Dice che veniva a Roma e poi ci dà buca. Andreas Hedlund mandò in sua vece un tale Athera, riccioluto cantante fuori contesto, per sostituirlo coi Borknagar. Questa cosa me la sono talmente legata al dito che ho ignorato il fatto che fosse uscito Naturbål. La prossima volta ti stai più accorto Andreas, che qui nel terzomondo ci salta la mosca al naso in un attimo. Comunque state tranquilli, non vi siete persi niente, neanche stavolta (è da Jordplus che Vintersorg non ci fa ascoltare qualcosa di degno del suo nome). La formula è sempre la stessa e non ci sarebbe nulla di nuovo da aggiungere se non ribadire che il buon Andreas risulta sempre più autocelebrativo. Non sarebbe meglio rimettere in piedi gli Otyg come si era detto?
Non ne avevamo mai parlato prima ma i tedeschi Downfall of Gaia rientrano a pieno diritto tra quei pochi gruppi di post black metal (tipo i suddetti Harakiri, Wood of Desolation, Nontinuum e veramente poco altro) che riescono ancora a sfornare dischi credibili nell’alveo di quel particolare sottogenere. E credibili erano i primi due. Oggi riescono decisamente a fare un salto in avanti. Anche qui, un album che dura un’ora secca ma che rende veramente impossibile qualsiasi calo di attenzione.
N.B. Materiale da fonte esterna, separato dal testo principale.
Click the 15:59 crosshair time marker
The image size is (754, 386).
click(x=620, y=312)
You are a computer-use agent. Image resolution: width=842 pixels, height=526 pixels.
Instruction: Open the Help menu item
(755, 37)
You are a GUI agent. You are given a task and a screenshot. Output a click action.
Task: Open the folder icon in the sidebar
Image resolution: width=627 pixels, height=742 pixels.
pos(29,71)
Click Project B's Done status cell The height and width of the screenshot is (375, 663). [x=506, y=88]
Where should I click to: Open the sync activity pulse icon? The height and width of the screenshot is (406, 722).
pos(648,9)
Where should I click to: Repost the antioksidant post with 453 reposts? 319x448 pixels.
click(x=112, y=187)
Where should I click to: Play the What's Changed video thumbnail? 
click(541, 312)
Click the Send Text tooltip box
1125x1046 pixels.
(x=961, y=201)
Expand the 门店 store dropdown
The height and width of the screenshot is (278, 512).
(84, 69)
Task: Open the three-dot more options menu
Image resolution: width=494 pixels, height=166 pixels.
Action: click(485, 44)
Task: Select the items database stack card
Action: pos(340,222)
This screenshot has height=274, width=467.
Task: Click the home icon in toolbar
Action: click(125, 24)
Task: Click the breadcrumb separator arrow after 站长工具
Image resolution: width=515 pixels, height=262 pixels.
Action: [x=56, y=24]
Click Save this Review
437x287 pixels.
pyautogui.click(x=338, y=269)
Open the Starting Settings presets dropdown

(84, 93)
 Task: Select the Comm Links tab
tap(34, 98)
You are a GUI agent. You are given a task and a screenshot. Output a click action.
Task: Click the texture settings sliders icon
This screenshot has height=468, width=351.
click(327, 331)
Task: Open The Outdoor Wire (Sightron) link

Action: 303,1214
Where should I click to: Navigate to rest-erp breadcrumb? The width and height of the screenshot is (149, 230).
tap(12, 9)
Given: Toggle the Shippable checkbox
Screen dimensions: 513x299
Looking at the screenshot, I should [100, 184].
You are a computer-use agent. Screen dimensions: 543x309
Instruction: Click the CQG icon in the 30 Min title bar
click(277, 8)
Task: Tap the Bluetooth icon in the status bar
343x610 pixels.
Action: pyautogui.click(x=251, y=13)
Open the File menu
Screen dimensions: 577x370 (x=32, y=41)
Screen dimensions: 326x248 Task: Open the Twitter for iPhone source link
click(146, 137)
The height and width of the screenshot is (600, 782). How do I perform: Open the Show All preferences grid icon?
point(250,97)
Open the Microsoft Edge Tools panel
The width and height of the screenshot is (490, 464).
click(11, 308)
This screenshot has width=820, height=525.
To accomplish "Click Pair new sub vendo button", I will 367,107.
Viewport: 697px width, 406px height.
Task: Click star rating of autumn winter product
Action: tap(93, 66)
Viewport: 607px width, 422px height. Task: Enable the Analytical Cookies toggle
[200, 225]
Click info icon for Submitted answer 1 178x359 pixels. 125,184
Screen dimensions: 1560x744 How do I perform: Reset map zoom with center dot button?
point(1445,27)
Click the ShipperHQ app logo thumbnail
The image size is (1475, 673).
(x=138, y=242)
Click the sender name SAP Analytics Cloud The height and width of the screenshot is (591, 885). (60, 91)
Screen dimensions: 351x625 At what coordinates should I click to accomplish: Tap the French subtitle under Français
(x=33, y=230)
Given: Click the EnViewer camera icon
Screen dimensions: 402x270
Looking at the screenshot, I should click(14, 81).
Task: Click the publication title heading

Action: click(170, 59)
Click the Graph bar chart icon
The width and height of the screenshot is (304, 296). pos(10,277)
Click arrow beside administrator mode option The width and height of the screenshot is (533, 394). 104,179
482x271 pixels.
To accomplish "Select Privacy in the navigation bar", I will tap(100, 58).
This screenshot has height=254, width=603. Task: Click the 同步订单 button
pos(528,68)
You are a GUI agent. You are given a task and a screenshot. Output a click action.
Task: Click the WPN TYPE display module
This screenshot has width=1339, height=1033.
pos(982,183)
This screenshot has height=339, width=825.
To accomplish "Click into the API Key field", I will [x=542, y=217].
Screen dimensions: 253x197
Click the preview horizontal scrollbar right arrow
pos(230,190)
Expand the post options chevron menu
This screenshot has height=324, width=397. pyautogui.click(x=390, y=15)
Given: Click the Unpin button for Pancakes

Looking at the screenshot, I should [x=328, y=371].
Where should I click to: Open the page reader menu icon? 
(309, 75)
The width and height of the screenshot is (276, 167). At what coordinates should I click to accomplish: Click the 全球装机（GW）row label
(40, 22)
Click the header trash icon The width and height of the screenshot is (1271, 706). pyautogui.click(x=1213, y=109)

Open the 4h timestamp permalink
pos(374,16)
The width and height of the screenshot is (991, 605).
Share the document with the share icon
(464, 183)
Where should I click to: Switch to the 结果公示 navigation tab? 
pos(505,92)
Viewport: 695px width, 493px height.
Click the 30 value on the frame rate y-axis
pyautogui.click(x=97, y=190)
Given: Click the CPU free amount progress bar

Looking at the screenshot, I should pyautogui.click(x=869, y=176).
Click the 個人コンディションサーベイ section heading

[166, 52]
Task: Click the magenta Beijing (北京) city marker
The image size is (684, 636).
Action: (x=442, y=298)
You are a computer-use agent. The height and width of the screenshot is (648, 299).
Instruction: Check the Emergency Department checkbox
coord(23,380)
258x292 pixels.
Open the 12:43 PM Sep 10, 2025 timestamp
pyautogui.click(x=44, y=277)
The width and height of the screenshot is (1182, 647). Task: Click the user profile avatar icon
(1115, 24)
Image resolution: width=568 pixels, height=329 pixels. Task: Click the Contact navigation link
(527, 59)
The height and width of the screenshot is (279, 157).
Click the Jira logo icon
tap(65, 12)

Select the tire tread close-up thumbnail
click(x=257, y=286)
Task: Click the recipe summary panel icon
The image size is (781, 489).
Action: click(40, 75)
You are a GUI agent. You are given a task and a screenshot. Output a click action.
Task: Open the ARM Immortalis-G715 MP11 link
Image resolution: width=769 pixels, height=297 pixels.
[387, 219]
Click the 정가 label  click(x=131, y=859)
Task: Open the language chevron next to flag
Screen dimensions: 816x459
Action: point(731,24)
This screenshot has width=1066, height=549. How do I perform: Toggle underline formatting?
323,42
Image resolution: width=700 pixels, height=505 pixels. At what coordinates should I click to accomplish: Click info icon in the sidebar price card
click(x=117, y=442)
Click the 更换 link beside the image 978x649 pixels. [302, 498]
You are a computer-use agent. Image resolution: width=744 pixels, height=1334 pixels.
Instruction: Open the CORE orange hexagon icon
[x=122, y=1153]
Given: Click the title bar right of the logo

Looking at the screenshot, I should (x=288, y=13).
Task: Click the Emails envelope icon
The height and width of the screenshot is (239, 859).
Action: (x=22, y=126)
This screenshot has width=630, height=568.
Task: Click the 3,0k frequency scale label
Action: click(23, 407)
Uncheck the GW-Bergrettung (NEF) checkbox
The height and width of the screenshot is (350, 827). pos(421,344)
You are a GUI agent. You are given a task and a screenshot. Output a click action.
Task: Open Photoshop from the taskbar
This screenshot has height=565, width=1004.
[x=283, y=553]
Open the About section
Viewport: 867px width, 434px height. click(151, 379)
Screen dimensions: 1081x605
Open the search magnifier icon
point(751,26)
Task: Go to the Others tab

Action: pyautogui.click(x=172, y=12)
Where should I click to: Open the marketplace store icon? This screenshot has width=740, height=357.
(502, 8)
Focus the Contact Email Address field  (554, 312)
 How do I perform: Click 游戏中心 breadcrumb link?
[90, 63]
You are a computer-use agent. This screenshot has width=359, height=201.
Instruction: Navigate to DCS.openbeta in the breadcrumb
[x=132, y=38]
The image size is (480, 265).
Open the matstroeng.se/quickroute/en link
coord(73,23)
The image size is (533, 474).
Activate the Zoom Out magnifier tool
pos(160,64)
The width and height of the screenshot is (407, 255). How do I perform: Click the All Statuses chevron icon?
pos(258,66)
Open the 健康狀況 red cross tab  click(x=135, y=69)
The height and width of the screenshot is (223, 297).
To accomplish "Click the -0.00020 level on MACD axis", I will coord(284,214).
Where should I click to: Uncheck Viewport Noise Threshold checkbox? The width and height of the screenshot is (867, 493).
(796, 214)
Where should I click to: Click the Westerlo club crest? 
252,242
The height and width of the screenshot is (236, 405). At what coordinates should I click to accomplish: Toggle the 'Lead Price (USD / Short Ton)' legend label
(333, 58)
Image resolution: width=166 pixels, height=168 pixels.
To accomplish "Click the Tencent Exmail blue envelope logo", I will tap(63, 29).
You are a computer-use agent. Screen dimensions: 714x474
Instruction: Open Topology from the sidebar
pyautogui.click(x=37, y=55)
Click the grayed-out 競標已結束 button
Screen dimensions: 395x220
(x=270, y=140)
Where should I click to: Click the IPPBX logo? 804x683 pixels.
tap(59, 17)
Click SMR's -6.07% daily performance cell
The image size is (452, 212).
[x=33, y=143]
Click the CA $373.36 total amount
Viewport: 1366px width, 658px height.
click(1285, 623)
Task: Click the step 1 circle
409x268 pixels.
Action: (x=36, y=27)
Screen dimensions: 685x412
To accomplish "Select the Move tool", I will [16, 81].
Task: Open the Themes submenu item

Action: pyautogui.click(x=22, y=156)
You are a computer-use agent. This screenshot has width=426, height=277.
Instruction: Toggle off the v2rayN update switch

Tutto, il muro di suono, lo screaming monocorde, la cadenza doom, la produzione, è funzionale a creare uno stato d’animo di angoscia e di fastidio indefinito, che fatichi poi a superare una volta esaurito l’ascolto. La caratteristica principale di Aeon è che sembra non partire mai, sembra che debba esplodere da un momento all’altro e invece non succede niente di nuovo, è vuoto e piatto e non dovrebbe essere altrimenti. In questo hanno qualcosa in comune coi Cult of Luna, sebbene, nel complesso, risultino non così disturbanti e schizofrenici. Malati, ma di una malattia diversa. Invito a tenerli presenti ora e per il futuro.
Chiudiamo in schifezza con l’uscita discografica che meglio riesce ad esprimere il concetto di declino artistico ed estetico. Il Conte è diretto in picchiata a velocità folle verso lo sputtanamento totale e verso le accoglienti e calde spiagge del mainstream, dell’intellettualismo, dell’hipsterismo e di altre orribili cose di questo tipo che tanto fanno soffrire i Manowar. Perché è chiaro che, nonostante i loro sforzi, c’è ancora tantissima gente che non vive secondo i principi del vero metallo. The Ways of Yore è l’anello di congiunzione tra l’uomo e l’immagine dell’uomo, la macchietta, il teen idol, ormai perculato a destra e manca sui siti e blog di mezzo mondo, che finisce sulle magliette indossate da rapper negri, photoshoppato nei modi più insolenti, che diventa addirittura protagonista di un fumetto che racconta le sue gesta epiche. Ed è tutto merito suo. (Charles)
Ps. A proposito, cari fratelli e sorelle del vero metal, visto che li abbiamo citati, sappiate che noi a gennaio si va vedere i Manowar in Svizzera e siamo già eccitati come dei bambini. Siete tutti invitati ad unirvi alla allegra brigata di Metal Skunk.